#### [Passage for review]
People are well educated, there's a lot of transparency. They are highly invested from an identity and financial perspective.

So every single person like out of the 700 and something employees over 700 signed the letter saying we want the board to leave and Sam to come back.

That's a high degree, that's an insane degree of awareness.

And people that are identified with OpenAI and OpenAI success as part of their personal identity.

And how do you get that? Well, you get that through a combination of three things inspiring leadership, which is difficult, not everybody has that, but that can be a great one.

You get that through having a powerful vision and mission that people feel inspired and proud to be supporting.

And what differentiates a nonprofit from a for profit is in a nonprofit you can create vision, ownership of mindset.

So you can almost have vision mindset. You can identify yourself with the vision but you can't identify yourself with the ownership.

But whereas in a for profit you can have that identification of being an owner. So in a nonprofit it's more like the identity of being a controller or a contributor and maybe you get the social credit for being a participant or a contributor or something, or a controller or a director or something.

But in a for profit you get that piece where it's the ownership mindset specifically and that's unique.

That's one of the huge benefits to open AI going from a nonprofit which often can be associated with lots of, lots of overhead, lots of distractions around protecting donor financing or donor contributions but are less focused on the impact and less focused on single point of responsibility for impact.

Whereas for profits are highly optimized for this.

And so it was a smart move to make a for profit subsidiary or for profit basically a for profit controlled by the nonprofit because that allowed the company to actually compete in the reality of the AI world.

From a legal standpoint, what does it mean for the workers if the company is transferred?

So if they're going to go to Claude, let's say if Claude was going to merge, then lawyers there has to be a merger agreement, term sheet the works.

#### [Stored data]

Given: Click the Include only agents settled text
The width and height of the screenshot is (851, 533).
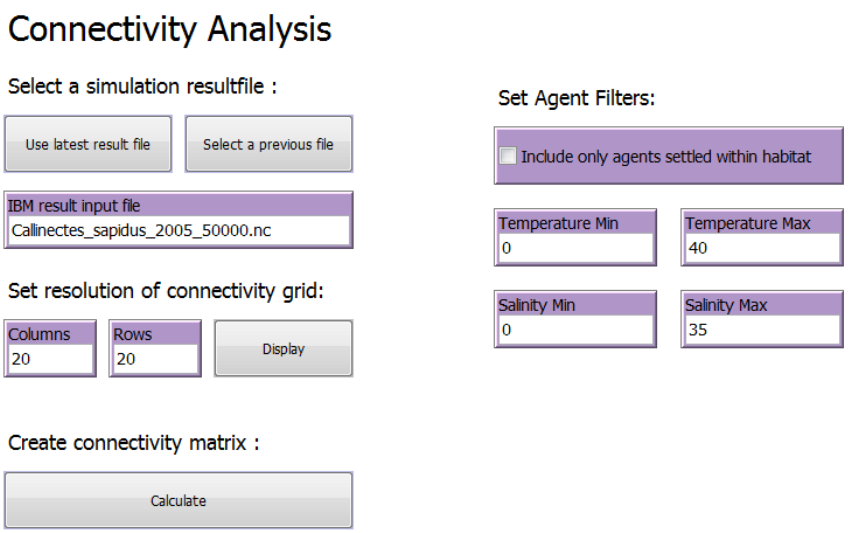Looking at the screenshot, I should coord(665,157).
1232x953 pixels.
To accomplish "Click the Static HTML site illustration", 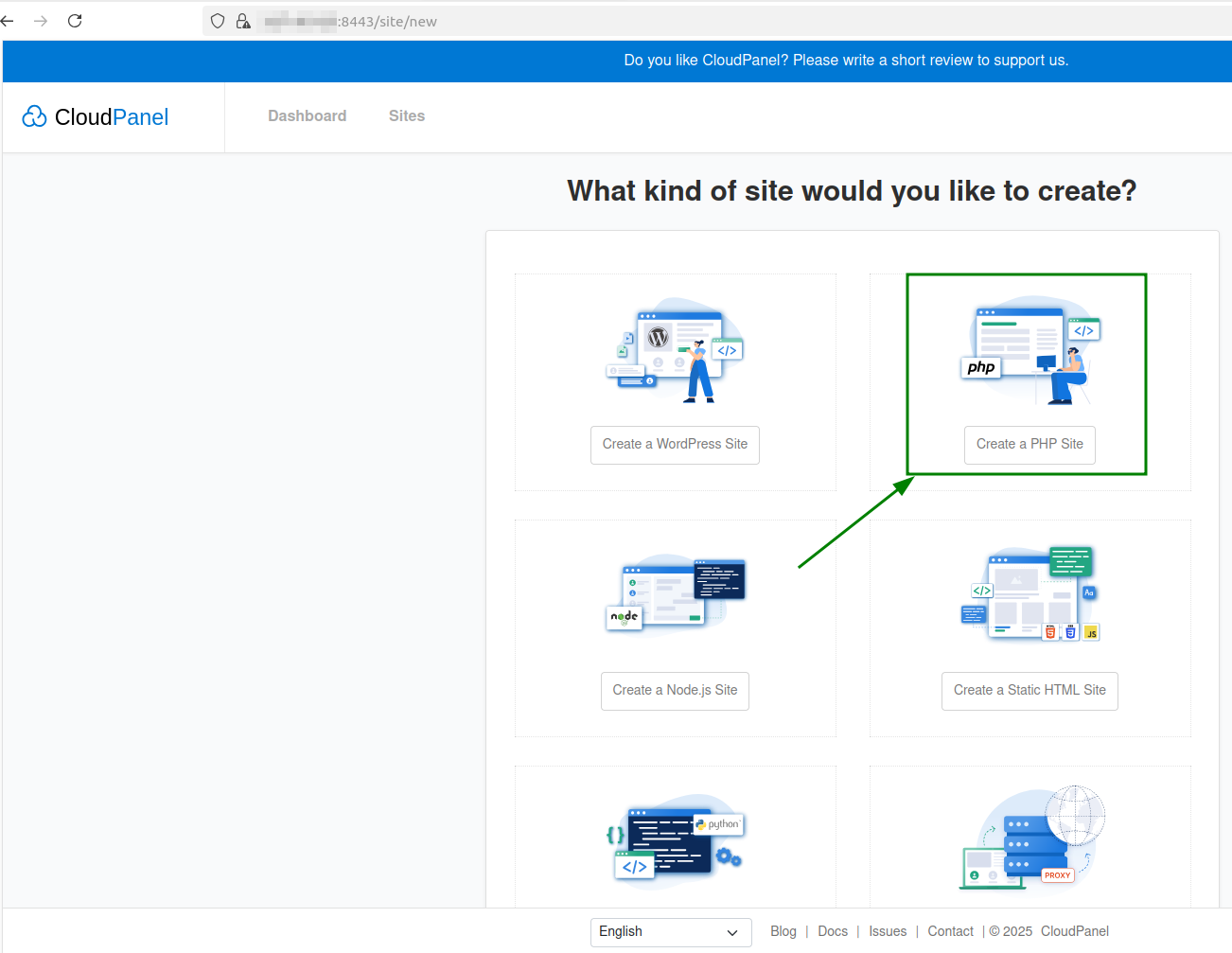I will pos(1030,593).
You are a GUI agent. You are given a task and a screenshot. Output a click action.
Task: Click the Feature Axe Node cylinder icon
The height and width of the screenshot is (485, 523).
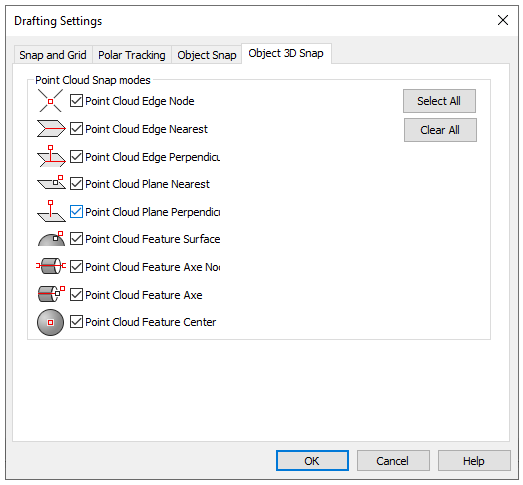[x=51, y=266]
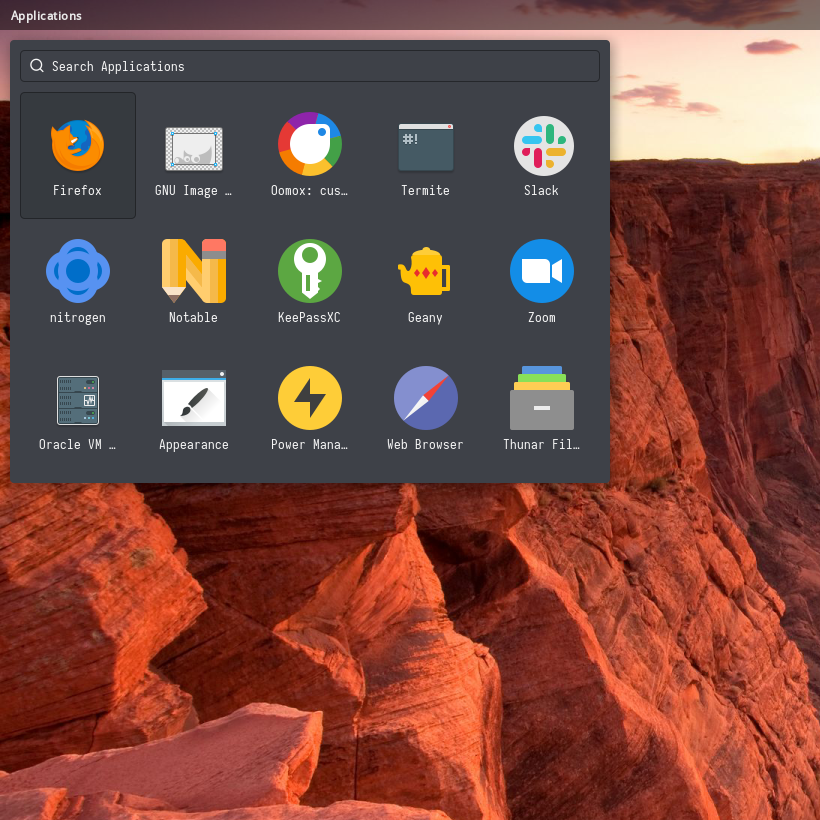Click the magnifier icon in the search bar
This screenshot has width=820, height=820.
coord(37,66)
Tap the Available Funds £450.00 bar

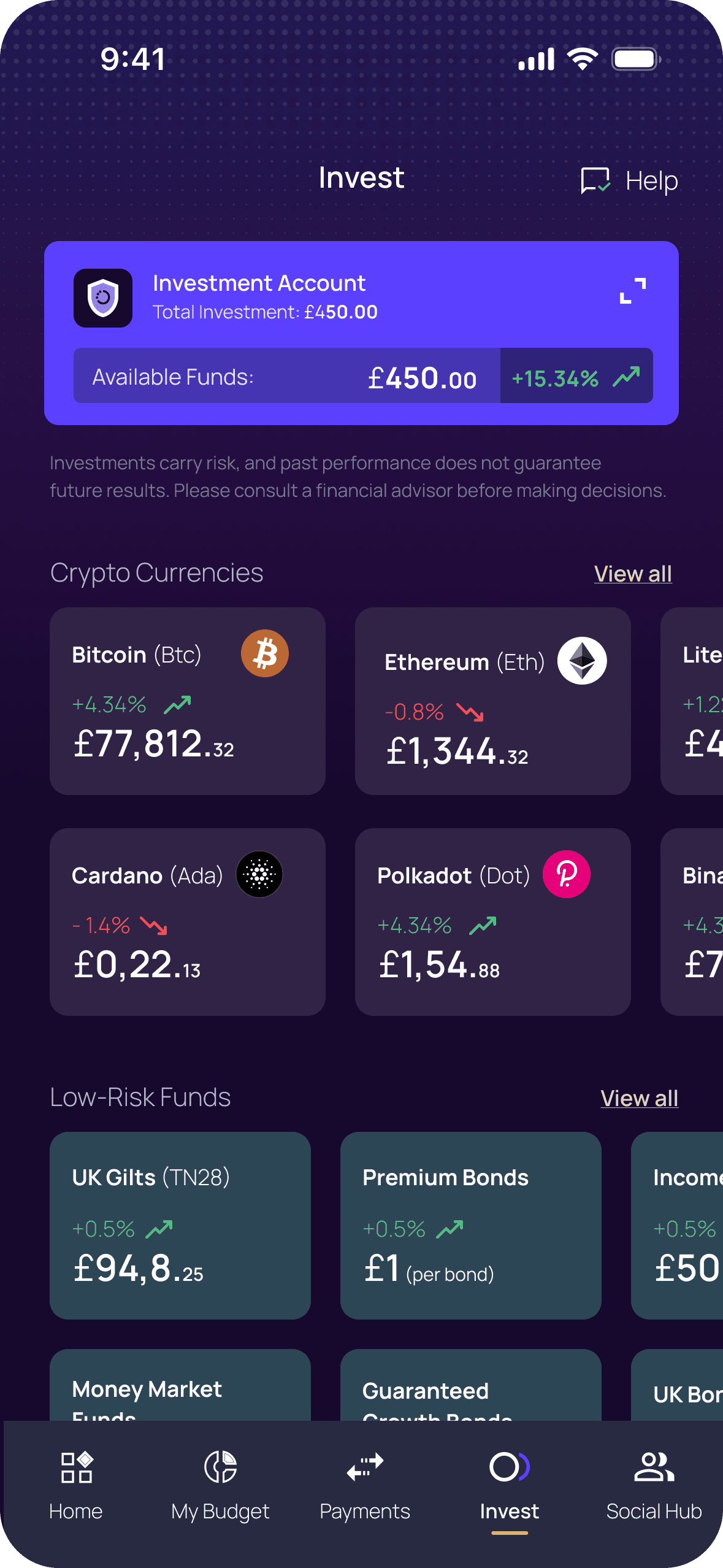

#### [Problem description]
Rewrite the OpenAI transcript from "But whereas in" through "director or something.", replacing "social credit" with "recognition".

#### [Problem solution]
But whereas in a for profit you can have that identification of being an owner. So in a nonprofit it's more like the identity of being a controller or a contributor and maybe you get the recognition for being a participant or a contributor or something, or a controller or a director or something.